**Texto de estudio**
※

En unas cajitas plásticas con sellado hermético, conserva cráneos de algunas de las especies anteriormente mencionadas. Desde el más grande que es el de barranquero hasta el más diminuto que corresponde al colibrí. Están intactos, como si hubieran sido disecados por un experto en la materia.

“Es un proceso que requiere de mucha paciencia. Una vez encuentro el ave muerta, la entierro y la dejo el tiempo de descomposición según el tamaño: las más grandes se demoran unas dos semanas, las más pequeñas una o menos. Hay un mosquito por aquí que se le conoce como mosquito de cementerio, ellos se meten a la tierra y al cráneo, ya descompuesto, le impregnan un tipo de huevo, entonces cuando los saco para limpiarlos, esas larvas me toca quitarlas con una aguja. Es lo más difícil, porque la tierra sale sin problema”, explicó.



Las plumas y los cráneos de tantas aves no podrían haber quedado en mejores manos que las de Brahian. Su esmero por conservarlas es tan fuerte como las ganas que tiene de sumar más a su colección, una que ya es de conocimiento público.

Brahian, enseñándole sus “tesoros” a algunos de los visitantes de La Ceja. FOTO: Julio Herrera
Brahian, enseñándole sus “tesoros” a algunos de los visitantes de La Ceja. FOTO: Julio Herrera


De recibir clases a dictarlas

El próximo 19 de enero, Brahian empezará décimo grado. Allí claramente funge como alumno, pero se convierte en profesor cuando de aves se trata.

Desde marzo de 2023, su familia inició con un emprendimiento en la casa de sus abuelos: El Mirador del Bosque, un agradable espacio del que se divisa todo el municipio de Jardín y la iglesia del parque principal que destaca por su diseño arquitectónico.

Allí van propios y extranjeros a conocer más sobre esta localidad, a quienes Brahian no solo les muestra su colección, también les enseña los tipos de aves, cómo son, dónde se encuentran y cuáles son sus principales características.

※

**Consigna**
Transcribe íntegro el texto sobre la colección de aves de Brahian, sin cambiar nada.

Datos recopilados
※

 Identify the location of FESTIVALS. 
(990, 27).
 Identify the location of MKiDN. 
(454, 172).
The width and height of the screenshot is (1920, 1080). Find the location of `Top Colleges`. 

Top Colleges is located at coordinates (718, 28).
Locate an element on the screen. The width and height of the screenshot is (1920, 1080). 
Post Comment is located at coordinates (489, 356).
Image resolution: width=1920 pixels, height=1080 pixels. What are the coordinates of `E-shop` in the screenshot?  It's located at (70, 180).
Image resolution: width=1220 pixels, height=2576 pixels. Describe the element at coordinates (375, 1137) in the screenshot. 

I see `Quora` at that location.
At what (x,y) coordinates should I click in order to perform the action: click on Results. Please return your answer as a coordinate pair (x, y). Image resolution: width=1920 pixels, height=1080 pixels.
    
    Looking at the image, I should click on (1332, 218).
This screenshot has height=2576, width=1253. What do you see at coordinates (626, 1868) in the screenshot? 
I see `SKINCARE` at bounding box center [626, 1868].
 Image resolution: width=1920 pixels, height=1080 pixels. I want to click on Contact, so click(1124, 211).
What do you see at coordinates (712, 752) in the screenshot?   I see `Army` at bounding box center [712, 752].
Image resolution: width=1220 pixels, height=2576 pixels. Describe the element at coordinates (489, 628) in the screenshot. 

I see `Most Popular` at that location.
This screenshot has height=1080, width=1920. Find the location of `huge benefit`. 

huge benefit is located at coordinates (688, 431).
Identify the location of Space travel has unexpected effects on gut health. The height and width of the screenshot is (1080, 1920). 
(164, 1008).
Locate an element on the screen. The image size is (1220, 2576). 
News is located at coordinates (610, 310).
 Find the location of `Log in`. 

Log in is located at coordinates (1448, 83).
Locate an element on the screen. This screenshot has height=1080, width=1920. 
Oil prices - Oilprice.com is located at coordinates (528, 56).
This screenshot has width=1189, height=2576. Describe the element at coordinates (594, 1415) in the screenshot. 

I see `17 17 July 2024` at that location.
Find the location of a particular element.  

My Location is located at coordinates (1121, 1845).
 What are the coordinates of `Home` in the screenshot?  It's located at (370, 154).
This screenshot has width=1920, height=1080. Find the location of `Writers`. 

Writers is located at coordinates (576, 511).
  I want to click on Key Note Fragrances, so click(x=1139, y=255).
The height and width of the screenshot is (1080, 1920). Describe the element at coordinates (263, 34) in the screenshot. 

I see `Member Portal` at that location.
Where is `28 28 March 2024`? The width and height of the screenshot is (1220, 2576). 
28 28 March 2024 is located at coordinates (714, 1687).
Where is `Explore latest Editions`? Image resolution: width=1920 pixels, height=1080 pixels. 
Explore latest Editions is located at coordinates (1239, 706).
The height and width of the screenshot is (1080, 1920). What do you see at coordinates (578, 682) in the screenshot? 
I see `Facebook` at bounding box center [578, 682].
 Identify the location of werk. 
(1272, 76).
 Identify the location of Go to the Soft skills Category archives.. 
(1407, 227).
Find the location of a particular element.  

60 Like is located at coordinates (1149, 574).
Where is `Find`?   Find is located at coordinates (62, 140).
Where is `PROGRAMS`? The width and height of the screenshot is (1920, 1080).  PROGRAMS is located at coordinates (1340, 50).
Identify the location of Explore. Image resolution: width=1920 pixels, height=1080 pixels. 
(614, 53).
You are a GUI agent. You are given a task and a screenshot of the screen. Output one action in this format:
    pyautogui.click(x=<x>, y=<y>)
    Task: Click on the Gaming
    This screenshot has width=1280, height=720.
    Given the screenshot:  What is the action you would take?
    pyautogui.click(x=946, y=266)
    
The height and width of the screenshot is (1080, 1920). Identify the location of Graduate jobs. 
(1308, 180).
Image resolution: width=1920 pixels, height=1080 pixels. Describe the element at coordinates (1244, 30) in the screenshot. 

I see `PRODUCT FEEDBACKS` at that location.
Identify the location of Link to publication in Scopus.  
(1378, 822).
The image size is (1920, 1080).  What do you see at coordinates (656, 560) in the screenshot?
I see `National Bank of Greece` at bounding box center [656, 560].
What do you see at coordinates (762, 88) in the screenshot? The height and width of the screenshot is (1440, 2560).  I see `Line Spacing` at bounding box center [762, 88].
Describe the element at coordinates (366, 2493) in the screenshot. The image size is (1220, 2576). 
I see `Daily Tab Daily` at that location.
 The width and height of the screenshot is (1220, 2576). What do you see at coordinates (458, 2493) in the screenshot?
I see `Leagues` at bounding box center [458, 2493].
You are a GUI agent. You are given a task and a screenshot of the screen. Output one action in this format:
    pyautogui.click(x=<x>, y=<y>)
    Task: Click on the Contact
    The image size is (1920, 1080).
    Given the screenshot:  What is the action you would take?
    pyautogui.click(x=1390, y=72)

※

**Respuesta**
En unas cajitas plásticas con sellado hermético, conserva cráneos de algunas de las especies anteriormente mencionadas. Desde el más grande que es el de barranquero hasta el más diminuto que corresponde al colibrí. Están intactos, como si hubieran sido disecados por un experto en la materia.

“Es un proceso que requiere de mucha paciencia. Una vez encuentro el ave muerta, la entierro y la dejo el tiempo de descomposición según el tamaño: las más grandes se demoran unas dos semanas, las más pequeñas una o menos. Hay un mosquito por aquí que se le conoce como mosquito de cementerio, ellos se meten a la tierra y al cráneo, ya descompuesto, le impregnan un tipo de huevo, entonces cuando los saco para limpiarlos, esas larvas me toca quitarlas con una aguja. Es lo más difícil, porque la tierra sale sin problema”, explicó.



Las plumas y los cráneos de tantas aves no podrían haber quedado en mejores manos que las de Brahian. Su esmero por conservarlas es tan fuerte como las ganas que tiene de sumar más a su colección, una que ya es de conocimiento público.

Brahian, enseñándole sus “tesoros” a algunos de los visitantes de La Ceja. FOTO: Julio Herrera
Brahian, enseñándole sus “tesoros” a algunos de los visitantes de La Ceja. FOTO: Julio Herrera


De recibir clases a dictarlas

El próximo 19 de enero, Brahian empezará décimo grado. Allí claramente funge como alumno, pero se convierte en profesor cuando de aves se trata.

Desde marzo de 2023, su familia inició con un emprendimiento en la casa de sus abuelos: El Mirador del Bosque, un agradable espacio del que se divisa todo el municipio de Jardín y la iglesia del parque principal que destaca por su diseño arquitectónico.

Allí van propios y extranjeros a conocer más sobre esta localidad, a quienes Brahian no solo les muestra su colección, también les enseña los tipos de aves, cómo son, dónde se encuentran y cuáles son sus principales características.